**Your goal:**
Each entry below should be written out exactly as it is, with no pictures.

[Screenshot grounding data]

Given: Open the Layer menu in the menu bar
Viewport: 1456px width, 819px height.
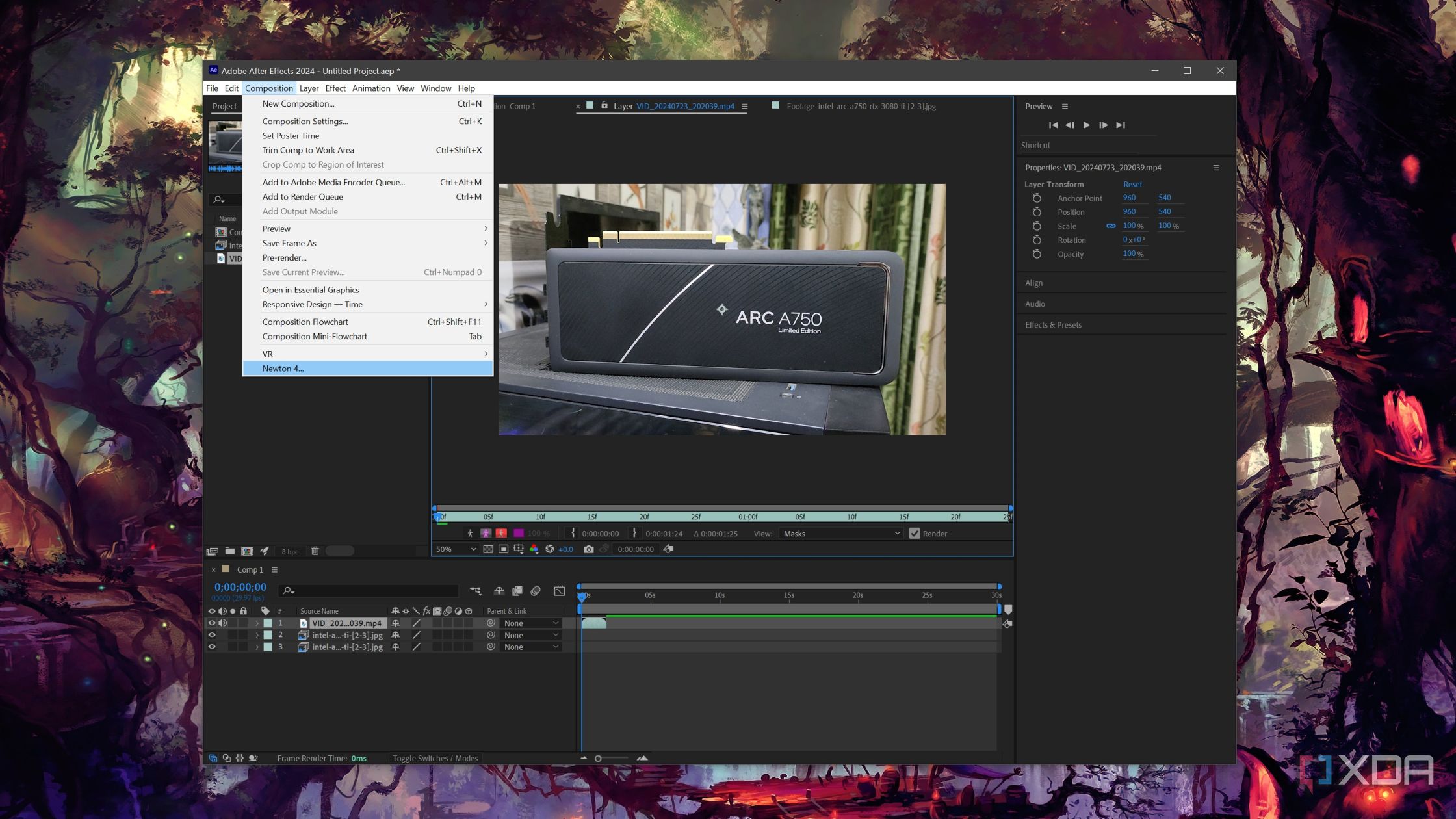Looking at the screenshot, I should coord(309,88).
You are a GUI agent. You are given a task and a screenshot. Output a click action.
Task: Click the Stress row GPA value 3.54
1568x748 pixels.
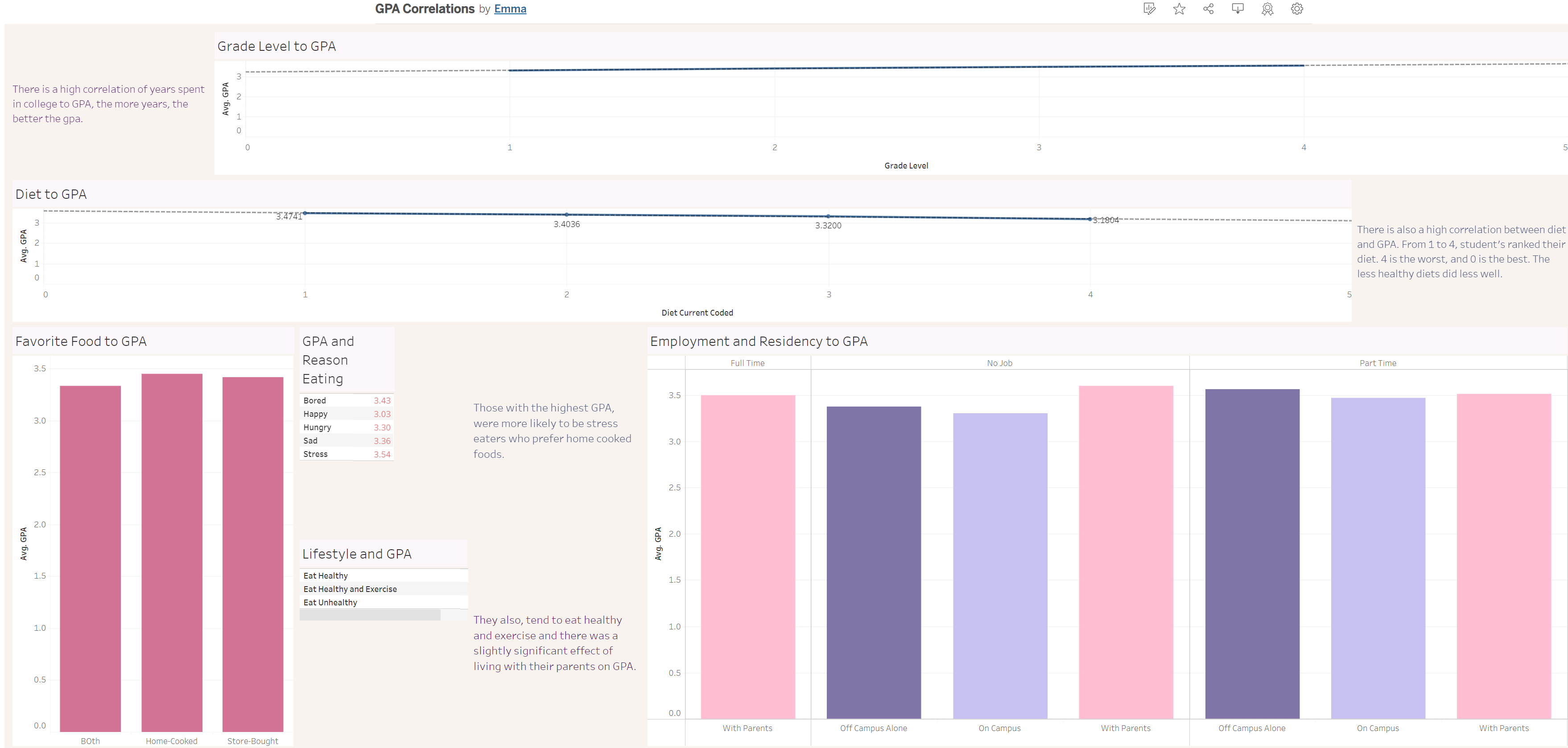(x=382, y=454)
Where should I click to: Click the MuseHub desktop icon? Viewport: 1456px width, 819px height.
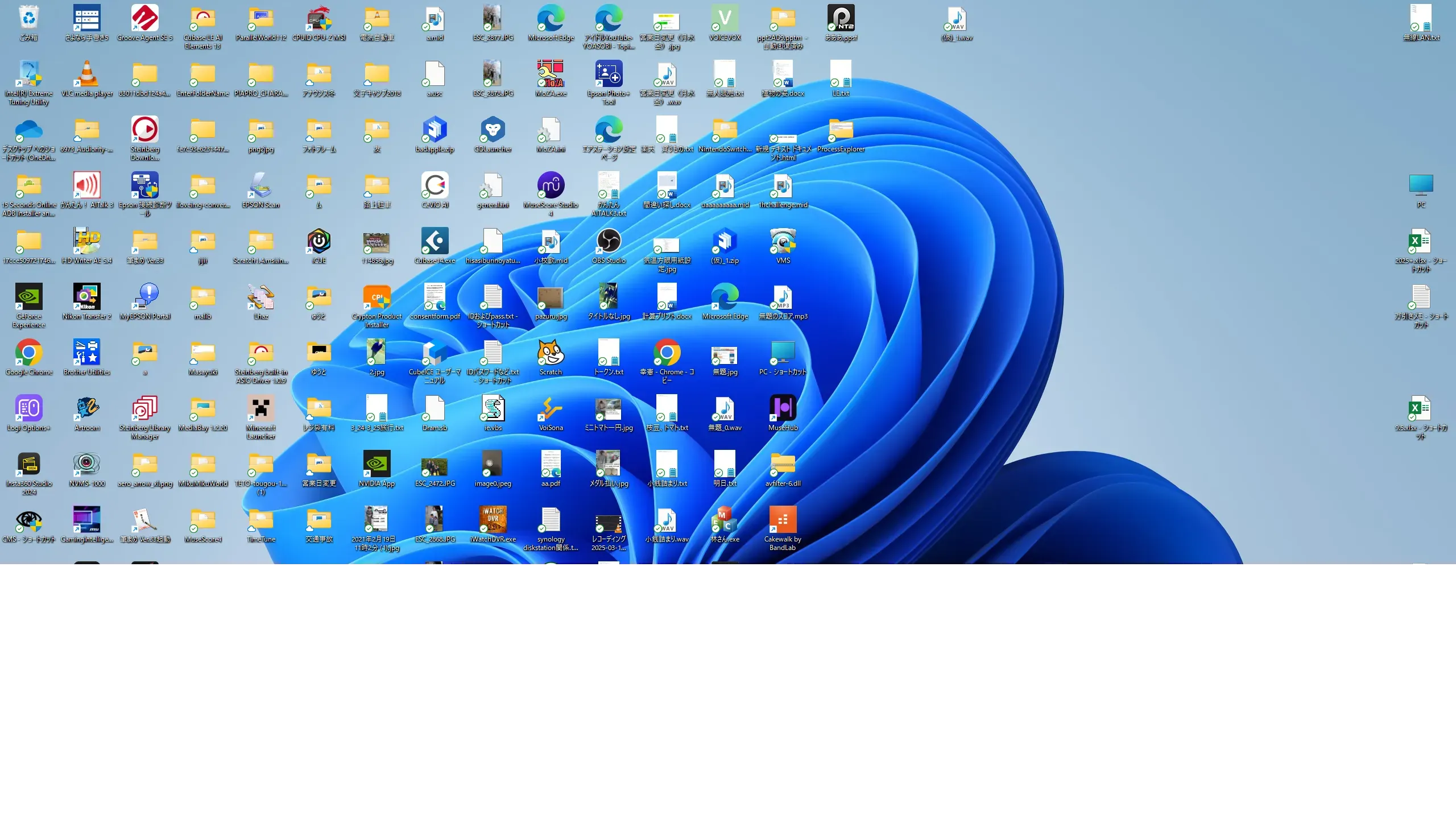[x=783, y=409]
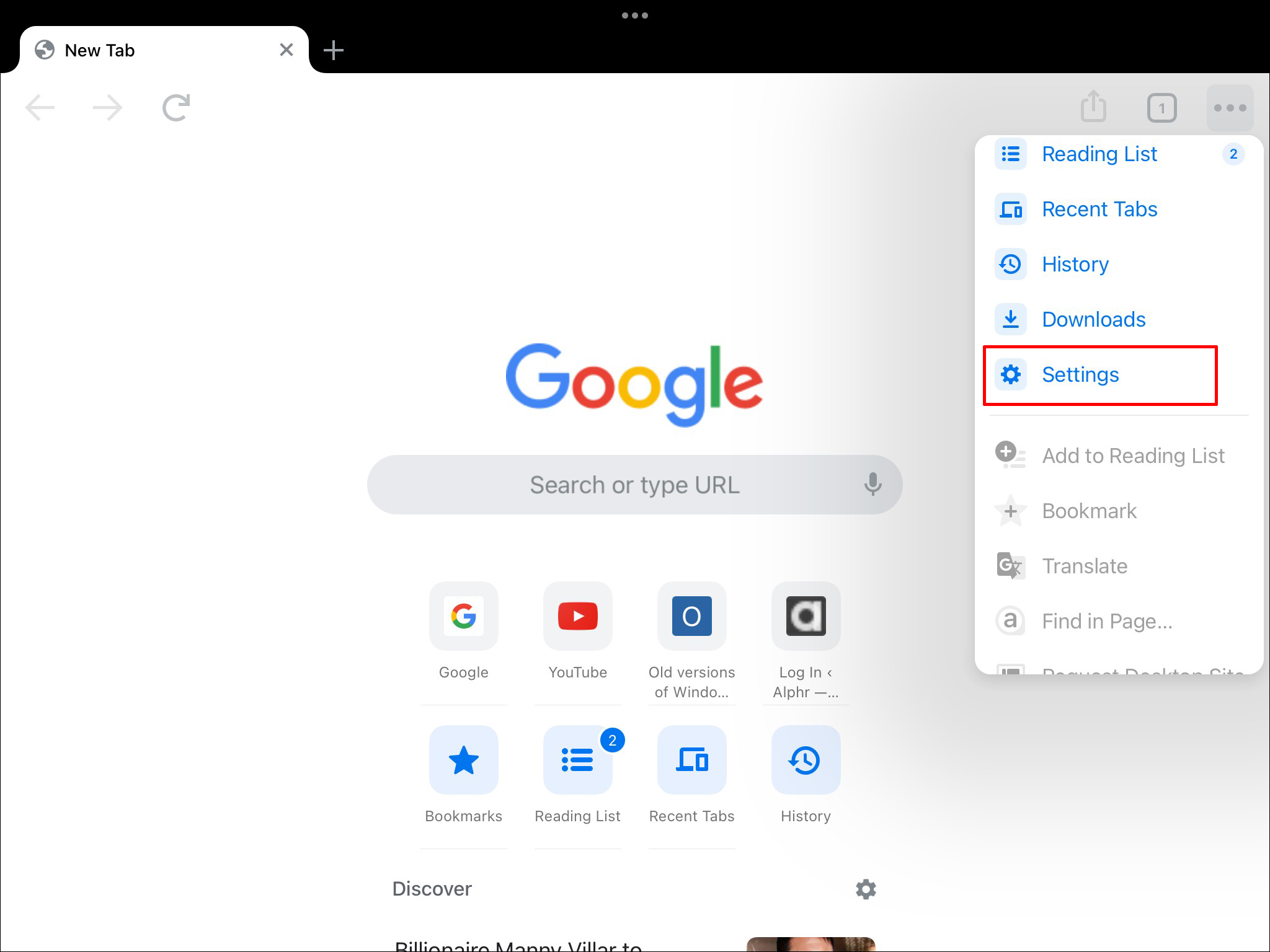Open Recent Tabs from the menu
Image resolution: width=1270 pixels, height=952 pixels.
(x=1099, y=209)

**Task result:**
Given: Open the Layer menu in the menu bar
Viewport: 1456px width, 819px height.
Looking at the screenshot, I should coord(309,88).
You are a GUI agent. You are given a task and a screenshot. Output a click action.
Task: Click the Stress row GPA value 3.54
1568x748 pixels.
(x=382, y=454)
Where should I click to: Click the MuseHub desktop icon? Viewport: 1456px width, 819px height.
[x=783, y=409]
Open Recent Tabs from the menu
Image resolution: width=1270 pixels, height=952 pixels.
(x=1099, y=209)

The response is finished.